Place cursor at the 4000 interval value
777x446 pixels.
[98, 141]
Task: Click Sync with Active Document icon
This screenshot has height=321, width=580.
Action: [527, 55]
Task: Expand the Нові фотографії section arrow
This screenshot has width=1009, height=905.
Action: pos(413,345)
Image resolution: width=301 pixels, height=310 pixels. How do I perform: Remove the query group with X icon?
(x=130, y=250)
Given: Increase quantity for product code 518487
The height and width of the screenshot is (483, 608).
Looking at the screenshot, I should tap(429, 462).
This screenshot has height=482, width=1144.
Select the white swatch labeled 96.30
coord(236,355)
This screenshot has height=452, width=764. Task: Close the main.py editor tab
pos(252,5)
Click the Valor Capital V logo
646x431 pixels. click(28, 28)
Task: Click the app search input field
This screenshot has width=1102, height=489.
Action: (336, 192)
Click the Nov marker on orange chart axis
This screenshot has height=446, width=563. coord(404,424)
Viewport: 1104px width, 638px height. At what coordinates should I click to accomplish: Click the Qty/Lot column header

Exercise instructions ▸ Exactly the lines from the one with "Image resolution: width=301" through the final line of the entries are to be returned, both ends included.

Exercise response ▸
Image resolution: width=301 pixels, height=310 pixels. How do I perform: Remove the query group with X icon?
(x=130, y=250)
Given: Increase quantity for product code 518487
The height and width of the screenshot is (483, 608).
Looking at the screenshot, I should tap(429, 462).
This screenshot has height=482, width=1144.
Select the white swatch labeled 96.30
coord(236,355)
This screenshot has height=452, width=764. Task: Close the main.py editor tab
pos(252,5)
Click the Valor Capital V logo
646x431 pixels. click(28, 28)
Task: Click the app search input field
This screenshot has width=1102, height=489.
Action: (336, 192)
Click the Nov marker on orange chart axis
This screenshot has height=446, width=563. coord(404,424)
Viewport: 1104px width, 638px height. At what coordinates should I click to accomplish: Click the Qty/Lot column header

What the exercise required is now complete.